Con nocturnidad y alevosía

Circula Inocencio por una carretera comarcal, no muy lejos de la pequeña ciudad donde vive. Los faros de su coche van descosiendo lentamente el camino en la noche de verano. Le gustan esos momentos de tranquilidad, con las ventanillas bajadas para oír los sonidos de la naturaleza, el brazo izquierdo por fuera para sentir el tacto de la brisa en la piel. Es entonces, al salir de una curva, cuando lo deslumbra una potente luz que viene del fondo de una hondonada que conoce bien. Quiere la casualidad —es lo que piensa, haciendo honor a su nombre— que a un lado de la carretera se encuentre un camino de tierra por el que podrá conducir hasta llegar al objetivo. Y es lo que hace: dirigirse hacia la luz. De joven, mucho antes de ser el dueño de una prospera empresa de piensos, trabajó de pastor trashumante, y dormía al raso o en refugios improvisados: no le tiene miedo ni a la soledad ni al campo en la noche

Ya hace años que no recorre este camino de tierra, por eso no le extraña que ahora esté libre de baches y socavones, flanqueado por mojones pintados de blanco, lo cual le facilita la conducción. Cuando se halla a unos cincuenta metros de la luz, la luz se apaga, quedando otras luces encendidas, luces de posición que dibujan la silueta no de un edificio ni de cualquier otra construcción que a Inocencio le resulte familiar, sino la de uno de esos platillos volantes que forman parte del imaginario colectivo. Del vientre del platillo sale una escalera que se va deslizando hasta llegar al suelo.

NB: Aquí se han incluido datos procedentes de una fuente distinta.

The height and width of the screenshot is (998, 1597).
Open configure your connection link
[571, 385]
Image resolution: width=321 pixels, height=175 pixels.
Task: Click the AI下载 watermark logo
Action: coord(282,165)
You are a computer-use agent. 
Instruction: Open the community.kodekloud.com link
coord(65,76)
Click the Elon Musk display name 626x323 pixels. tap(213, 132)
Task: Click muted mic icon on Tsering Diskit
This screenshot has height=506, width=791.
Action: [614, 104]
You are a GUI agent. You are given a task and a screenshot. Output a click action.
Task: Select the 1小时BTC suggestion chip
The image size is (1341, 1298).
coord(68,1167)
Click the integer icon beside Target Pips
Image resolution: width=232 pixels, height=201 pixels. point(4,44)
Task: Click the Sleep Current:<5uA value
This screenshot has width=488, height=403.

Inocencio lo interpreta como una invitación, y lejos de atemorizarse y dar marcha atrás, siente una profunda emoción. No es un hombre religioso, pero da gracias a ese dios indefinido e inaprensible que, ahora que lo piensa, lo habrá elegido a él para tan importante misión. Y es que Inocencio mantiene obsesivamente la idea de que solo la llegada de los extraterrestres a la Tierra podrá librarnos de la destrucción de nuestro planeta. Aunque, por otra parte, circulan muchas historias de personas que aseguran haber sido abducidas, y luego son tratadas como enfermas mentales, o sus historias solo sirven de relleno en las revistas y programas de lo extravagante. ¿No serán las apariciones de extraterrestres la versión modernizada de las apariciones marianas? En todo caso, ¿han servido para algo esos contactos? La única certeza es que se halla delante de lo que parece ser un platillo volante, y no es una alucinación, ni él va bebido o drogado. Aunque no sabe cómo terminará esta experiencia, no se va a arredrar, tiene que aprovechar la oportunidad que se le está dando. De no hacerlo, lo lamentaría el resto de su vida. Baja del coche y camina hasta el inicio de la escalera. Allí se detiene por un instante, para tomar cabal conciencia del paso que va a dar. Luego empieza a subir, sin prisa, con la solemnidad que requiere el momento. A punto de salvar el último peldaño y entrar en la nave, una espesa niebla sale a recibirlo.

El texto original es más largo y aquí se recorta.